## [FRAGMENTO DEL TEXTO]
<<<<
JOSÉ LORENZO | Redactor jefe de Vida Nueva
Bueno, ya está. Los ojos de nuestro querido don Alberto se apagaron el 3 de enero, apenas encendido el año. Tenía prisa. Lo confesó días antes de Nochebuena, tras una crisis que le mantuvo hospitalizado y de la que, en Vida Nueva, temimos que ya no saldría. Pero salió, con ese buen humor de siempre, aunque preguntándose qué hacía él todavía entre los vivos. “¿No tendrá prisa por morirse, verdad, don Alberto?”. “Bueno, un poco sí”, dijo, sin falsa congoja y con el convencimiento del que espera pronto ir al abrazo definitivo.
En realidad, la prisa, que no parecía casar con su carácter reflexivo, la debió de tener casi toda su longeva vida, incluso cuando tonteaba con oficios mucho más terrenales. De cura, sus prisas venían por contagiar aquel amor que le había retirado de oficinista a los seminaristas de Albacete. Y como pastor, tenía prisa por desenvolver el Evangelio del embalaje del nacionalcatolicismo.
El Vaticano II actuó en él como un catalizador, e incluso un talante aperturista como el de su admirado cardenal Tarancón hubo de refrenarle cuando “el bueno de Alberto” irritaba con sus homilías los muy peligrosos estertores del franquismo. Tuvo prisa también por hacerse pequeño y desaparecer cuando faltó Tarancón, prisa por anularse adelantando el trabajo que otros harían con más ahínco. Y prisa, finalmente, por preparase a morir, lo que lleva su tiempo, y que no le impidió apresurarse semanalmente a coger un teléfono con el que acompañar desde el amor a la vida la convalecencia de algún enfermo.
Sabíamos que no estaba lejos el momento de su marcha. Pero no teníamos ninguna prisa. Lo que ya siempre permanecerá con nosotros es su mirada, esa que paseó con delicadeza y amor sobre Dios, sus criaturas todas y su amada Iglesia.
>>>>
(Datos recopilados)
<<<<
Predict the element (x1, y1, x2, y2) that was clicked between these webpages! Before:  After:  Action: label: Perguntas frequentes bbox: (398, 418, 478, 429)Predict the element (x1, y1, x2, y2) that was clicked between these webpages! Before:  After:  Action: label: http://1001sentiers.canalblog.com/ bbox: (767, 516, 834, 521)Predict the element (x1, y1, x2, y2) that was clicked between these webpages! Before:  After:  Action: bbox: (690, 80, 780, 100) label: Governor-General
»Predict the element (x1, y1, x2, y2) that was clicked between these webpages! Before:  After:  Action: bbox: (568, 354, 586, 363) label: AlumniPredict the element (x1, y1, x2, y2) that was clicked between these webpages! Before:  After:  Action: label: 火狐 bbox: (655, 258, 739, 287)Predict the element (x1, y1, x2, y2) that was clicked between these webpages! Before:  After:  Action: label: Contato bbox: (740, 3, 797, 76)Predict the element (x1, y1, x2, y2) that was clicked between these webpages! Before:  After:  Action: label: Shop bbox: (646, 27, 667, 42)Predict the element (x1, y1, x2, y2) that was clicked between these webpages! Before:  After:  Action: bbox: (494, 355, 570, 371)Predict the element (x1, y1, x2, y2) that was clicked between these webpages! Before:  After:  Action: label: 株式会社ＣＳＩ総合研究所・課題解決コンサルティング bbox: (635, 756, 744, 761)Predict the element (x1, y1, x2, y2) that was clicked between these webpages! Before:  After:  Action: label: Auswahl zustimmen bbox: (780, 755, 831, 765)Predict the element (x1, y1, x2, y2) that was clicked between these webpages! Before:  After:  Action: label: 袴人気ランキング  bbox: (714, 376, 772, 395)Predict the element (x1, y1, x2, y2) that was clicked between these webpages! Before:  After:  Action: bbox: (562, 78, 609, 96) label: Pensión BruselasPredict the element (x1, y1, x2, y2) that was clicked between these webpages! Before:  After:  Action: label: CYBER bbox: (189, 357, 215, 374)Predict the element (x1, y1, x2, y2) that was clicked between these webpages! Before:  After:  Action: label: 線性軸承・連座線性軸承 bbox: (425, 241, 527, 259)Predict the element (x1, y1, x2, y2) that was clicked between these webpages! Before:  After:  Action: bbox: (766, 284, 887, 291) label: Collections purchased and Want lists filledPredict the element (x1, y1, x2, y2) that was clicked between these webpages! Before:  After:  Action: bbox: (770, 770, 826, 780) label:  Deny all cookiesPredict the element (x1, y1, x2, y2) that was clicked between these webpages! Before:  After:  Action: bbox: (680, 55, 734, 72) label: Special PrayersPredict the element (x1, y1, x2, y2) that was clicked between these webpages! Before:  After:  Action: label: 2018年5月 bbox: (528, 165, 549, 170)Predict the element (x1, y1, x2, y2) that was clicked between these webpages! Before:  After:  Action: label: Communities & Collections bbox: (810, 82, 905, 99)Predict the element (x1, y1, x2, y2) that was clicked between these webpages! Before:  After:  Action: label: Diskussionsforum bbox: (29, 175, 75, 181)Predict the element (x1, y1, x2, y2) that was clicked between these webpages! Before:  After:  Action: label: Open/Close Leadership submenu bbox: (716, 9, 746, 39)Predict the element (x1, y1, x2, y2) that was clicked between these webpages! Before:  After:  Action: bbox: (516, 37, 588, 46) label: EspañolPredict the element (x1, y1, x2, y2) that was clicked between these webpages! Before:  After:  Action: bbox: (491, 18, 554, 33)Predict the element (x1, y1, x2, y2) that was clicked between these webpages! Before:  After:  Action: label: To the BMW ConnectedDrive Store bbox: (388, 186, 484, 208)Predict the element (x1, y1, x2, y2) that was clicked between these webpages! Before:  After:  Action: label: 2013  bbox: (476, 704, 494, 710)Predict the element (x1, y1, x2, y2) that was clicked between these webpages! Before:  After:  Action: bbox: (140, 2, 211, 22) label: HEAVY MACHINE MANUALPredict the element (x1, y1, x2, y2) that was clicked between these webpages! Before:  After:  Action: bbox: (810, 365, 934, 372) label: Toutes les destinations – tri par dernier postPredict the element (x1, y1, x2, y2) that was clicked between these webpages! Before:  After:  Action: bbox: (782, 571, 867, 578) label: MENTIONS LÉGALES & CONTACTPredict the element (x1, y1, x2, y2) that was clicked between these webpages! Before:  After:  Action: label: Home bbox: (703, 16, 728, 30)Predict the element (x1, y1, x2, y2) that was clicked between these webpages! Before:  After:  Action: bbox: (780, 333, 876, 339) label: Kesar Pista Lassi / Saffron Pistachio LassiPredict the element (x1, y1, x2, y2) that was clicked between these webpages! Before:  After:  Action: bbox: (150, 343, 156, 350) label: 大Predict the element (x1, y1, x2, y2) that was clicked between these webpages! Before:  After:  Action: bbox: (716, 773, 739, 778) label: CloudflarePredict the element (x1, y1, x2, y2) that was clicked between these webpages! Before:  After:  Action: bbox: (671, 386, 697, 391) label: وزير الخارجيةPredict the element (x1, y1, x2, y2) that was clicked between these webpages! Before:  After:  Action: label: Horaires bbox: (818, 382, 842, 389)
>>>>
## [TAREA ASIGNADA]
Cita del texto sobre don Alberto el pasaje que va desde "El Vaticano II" hasta "su amada Iglesia.", ambos incluidos. Responde basándote únicamente en el texto.

## [SOLUCIÓN REDACTADA]
El Vaticano II actuó en él como un catalizador, e incluso un talante aperturista como el de su admirado cardenal Tarancón hubo de refrenarle cuando “el bueno de Alberto” irritaba con sus homilías los muy peligrosos estertores del franquismo. Tuvo prisa también por hacerse pequeño y desaparecer cuando faltó Tarancón, prisa por anularse adelantando el trabajo que otros harían con más ahínco. Y prisa, finalmente, por preparase a morir, lo que lleva su tiempo, y que no le impidió apresurarse semanalmente a coger un teléfono con el que acompañar desde el amor a la vida la convalecencia de algún enfermo.
Sabíamos que no estaba lejos el momento de su marcha. Pero no teníamos ninguna prisa. Lo que ya siempre permanecerá con nosotros es su mirada, esa que paseó con delicadeza y amor sobre Dios, sus criaturas todas y su amada Iglesia.